THE OBENSON REPORT

Covering Cinema From All Across The African Diaspora

How Do You Eat Your Watermelon?

I stumbled across this little "gem of a film" and just couldn't resist sharing with you all! I thought it especially fitting to add onto this blog post, given the subject matter... reasons should be obvious :o)

Here's the synopsis as listed on IMDB: The Brown family has a most troublesome neighbor in the shape of curmudgeonly Ol' Man Amos, whose grumpy declaration that they are "welfare collecting vagrants" inspires his efforts to make them move off their land and out of his life. Determined to stick around, the Browns are nonetheless faced with a seemingly insurmountable pile of unpaid bills that may prove to be the downfall of their home ownership. Pursuing characteristically untraditional means of raising capital, the Browns decide to enter the Watermelon Juice Afro Sheen contest, which awards $10,000.

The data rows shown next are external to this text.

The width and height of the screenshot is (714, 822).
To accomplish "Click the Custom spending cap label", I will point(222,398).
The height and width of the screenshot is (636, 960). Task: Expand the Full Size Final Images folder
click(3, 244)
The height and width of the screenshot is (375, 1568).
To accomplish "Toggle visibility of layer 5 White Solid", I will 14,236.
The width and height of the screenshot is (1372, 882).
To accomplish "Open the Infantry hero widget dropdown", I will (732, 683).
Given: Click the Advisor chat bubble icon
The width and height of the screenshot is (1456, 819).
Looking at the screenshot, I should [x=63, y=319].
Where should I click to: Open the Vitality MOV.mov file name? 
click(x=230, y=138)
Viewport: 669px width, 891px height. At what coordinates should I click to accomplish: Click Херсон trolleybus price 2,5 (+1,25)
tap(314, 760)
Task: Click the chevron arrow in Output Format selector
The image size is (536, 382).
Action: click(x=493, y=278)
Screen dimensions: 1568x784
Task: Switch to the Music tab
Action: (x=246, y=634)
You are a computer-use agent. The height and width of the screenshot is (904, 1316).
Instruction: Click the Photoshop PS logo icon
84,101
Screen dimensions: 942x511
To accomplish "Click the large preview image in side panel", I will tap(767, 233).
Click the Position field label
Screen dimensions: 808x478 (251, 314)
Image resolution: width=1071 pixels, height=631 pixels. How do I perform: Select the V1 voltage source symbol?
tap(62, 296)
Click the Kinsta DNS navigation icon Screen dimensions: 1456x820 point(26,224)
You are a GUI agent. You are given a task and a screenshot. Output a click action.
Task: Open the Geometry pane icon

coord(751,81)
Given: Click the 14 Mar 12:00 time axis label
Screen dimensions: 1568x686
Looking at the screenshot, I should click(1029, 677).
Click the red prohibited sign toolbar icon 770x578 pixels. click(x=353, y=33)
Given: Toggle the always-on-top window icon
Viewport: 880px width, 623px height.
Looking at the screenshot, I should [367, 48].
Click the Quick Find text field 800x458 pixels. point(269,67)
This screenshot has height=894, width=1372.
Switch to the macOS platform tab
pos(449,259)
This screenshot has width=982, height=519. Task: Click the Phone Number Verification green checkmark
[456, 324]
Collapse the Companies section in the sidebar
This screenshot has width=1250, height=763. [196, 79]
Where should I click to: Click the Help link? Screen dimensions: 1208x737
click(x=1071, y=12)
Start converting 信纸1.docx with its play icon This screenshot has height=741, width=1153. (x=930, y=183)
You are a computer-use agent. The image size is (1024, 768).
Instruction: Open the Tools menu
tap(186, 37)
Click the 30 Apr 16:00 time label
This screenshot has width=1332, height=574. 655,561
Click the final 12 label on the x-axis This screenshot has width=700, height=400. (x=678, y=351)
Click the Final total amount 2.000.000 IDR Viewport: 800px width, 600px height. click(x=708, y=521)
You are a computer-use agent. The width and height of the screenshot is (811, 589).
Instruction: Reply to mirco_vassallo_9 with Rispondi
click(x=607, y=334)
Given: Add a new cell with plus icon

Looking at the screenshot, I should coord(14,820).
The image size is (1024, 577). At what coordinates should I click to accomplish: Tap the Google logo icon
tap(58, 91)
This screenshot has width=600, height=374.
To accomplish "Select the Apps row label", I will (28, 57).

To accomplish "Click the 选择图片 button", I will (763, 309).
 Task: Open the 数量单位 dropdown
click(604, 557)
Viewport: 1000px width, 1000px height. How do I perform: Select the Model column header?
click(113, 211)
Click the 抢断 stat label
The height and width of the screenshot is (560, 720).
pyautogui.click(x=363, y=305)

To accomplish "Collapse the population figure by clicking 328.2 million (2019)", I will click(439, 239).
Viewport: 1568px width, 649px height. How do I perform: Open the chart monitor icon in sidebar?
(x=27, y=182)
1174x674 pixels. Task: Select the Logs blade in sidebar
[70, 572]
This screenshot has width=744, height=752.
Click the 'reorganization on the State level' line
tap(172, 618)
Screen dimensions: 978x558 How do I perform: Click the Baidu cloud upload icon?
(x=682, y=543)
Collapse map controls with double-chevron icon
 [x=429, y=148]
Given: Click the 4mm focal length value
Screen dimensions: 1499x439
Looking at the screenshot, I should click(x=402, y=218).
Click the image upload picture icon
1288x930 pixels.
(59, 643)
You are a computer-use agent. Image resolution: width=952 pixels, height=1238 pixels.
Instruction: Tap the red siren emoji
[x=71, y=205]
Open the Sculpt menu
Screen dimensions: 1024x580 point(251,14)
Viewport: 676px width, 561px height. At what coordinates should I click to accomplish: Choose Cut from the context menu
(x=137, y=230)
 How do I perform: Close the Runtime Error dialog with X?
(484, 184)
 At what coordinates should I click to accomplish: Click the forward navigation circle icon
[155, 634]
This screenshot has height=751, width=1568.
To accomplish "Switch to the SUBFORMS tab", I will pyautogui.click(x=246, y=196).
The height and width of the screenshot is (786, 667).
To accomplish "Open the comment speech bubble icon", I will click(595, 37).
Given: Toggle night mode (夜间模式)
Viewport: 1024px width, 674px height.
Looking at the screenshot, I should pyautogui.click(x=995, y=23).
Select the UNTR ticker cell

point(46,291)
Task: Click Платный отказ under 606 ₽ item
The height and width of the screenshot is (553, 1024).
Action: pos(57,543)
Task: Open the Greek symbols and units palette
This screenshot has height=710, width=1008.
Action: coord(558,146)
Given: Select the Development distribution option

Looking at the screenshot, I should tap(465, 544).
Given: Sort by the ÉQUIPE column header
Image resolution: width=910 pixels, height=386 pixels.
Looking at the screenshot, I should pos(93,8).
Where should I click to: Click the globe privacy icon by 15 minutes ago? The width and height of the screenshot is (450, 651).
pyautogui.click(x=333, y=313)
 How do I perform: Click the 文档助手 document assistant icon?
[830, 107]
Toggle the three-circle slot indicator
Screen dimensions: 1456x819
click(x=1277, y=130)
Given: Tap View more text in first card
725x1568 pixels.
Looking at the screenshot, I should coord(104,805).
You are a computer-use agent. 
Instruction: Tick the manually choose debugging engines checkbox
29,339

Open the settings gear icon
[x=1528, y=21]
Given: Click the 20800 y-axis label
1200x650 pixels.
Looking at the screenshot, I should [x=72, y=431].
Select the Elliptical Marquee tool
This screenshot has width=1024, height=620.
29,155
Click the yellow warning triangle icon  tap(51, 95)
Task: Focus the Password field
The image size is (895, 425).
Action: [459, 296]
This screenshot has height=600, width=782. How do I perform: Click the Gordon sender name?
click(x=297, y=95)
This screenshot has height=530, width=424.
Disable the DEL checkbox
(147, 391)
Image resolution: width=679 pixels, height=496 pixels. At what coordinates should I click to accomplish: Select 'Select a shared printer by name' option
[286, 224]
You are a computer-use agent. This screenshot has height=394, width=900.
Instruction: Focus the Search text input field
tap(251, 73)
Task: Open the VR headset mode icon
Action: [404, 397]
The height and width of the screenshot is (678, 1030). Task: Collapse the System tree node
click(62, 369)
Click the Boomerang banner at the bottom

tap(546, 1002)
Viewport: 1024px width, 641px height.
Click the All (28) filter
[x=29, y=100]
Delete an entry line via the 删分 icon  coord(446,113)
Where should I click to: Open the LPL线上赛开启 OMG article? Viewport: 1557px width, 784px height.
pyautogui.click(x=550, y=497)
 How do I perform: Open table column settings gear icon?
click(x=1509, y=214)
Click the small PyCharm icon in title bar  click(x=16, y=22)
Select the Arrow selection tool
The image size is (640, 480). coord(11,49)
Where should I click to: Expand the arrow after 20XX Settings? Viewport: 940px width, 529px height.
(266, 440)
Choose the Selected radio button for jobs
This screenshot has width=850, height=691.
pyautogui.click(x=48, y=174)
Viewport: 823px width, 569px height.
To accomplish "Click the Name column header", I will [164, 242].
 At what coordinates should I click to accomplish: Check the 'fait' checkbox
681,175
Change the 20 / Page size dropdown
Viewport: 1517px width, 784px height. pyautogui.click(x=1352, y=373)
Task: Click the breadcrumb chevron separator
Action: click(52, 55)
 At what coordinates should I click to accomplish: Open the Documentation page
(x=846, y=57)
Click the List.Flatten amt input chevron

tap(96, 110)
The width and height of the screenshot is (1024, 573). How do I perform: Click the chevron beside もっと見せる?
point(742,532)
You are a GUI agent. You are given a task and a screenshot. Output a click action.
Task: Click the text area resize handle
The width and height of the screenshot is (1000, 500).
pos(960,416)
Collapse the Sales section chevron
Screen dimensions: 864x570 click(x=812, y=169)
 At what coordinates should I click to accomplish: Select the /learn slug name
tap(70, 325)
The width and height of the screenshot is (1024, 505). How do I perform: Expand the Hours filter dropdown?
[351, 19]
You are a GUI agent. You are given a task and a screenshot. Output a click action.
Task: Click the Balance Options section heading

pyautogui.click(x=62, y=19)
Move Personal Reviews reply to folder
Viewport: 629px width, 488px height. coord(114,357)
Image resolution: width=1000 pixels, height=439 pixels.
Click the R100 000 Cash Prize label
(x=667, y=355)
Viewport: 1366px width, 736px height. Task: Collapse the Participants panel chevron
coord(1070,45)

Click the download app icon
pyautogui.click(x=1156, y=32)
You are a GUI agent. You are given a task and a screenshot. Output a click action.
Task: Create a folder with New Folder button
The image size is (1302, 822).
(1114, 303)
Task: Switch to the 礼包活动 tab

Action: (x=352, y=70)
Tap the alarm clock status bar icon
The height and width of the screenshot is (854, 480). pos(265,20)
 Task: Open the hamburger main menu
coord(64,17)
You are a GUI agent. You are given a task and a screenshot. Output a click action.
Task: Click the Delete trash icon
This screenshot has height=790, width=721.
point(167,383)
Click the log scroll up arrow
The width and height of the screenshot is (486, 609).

Sounds like a winner doesn't it? I usually wouldn't even bother giving trite shit like this more than a sucking of my teeth, but the title grabbed me, and the fact that Toby/Kunta Kinte (AKA John Amos) had anything to do with it, much less a major player (he stars in it, his son directs it, his daughter produced it, and all 3 collaborated on the script) got my attention. Yeah, he's done some other shitty stuff like "My Baby's Daddy," and "Player's Club," but his overall resume, while not extraordinary, is chuck-full of decent fare, including an Emmy nomination.

No, I haven't seen the film, nor do I plan to ever see it... but... um... I'll talk about it anyway as if I have seen it, because I probably have, just under any myriad of already existing titles.

But if anyone is bold enough to rent this and actually watch it, please do come back and let us know your thoughts. Who knows, maybe it's some incredibly smart, biting, satirical piece of filmmaking that's a must see for all of us watermelon eaters.

I doubt it...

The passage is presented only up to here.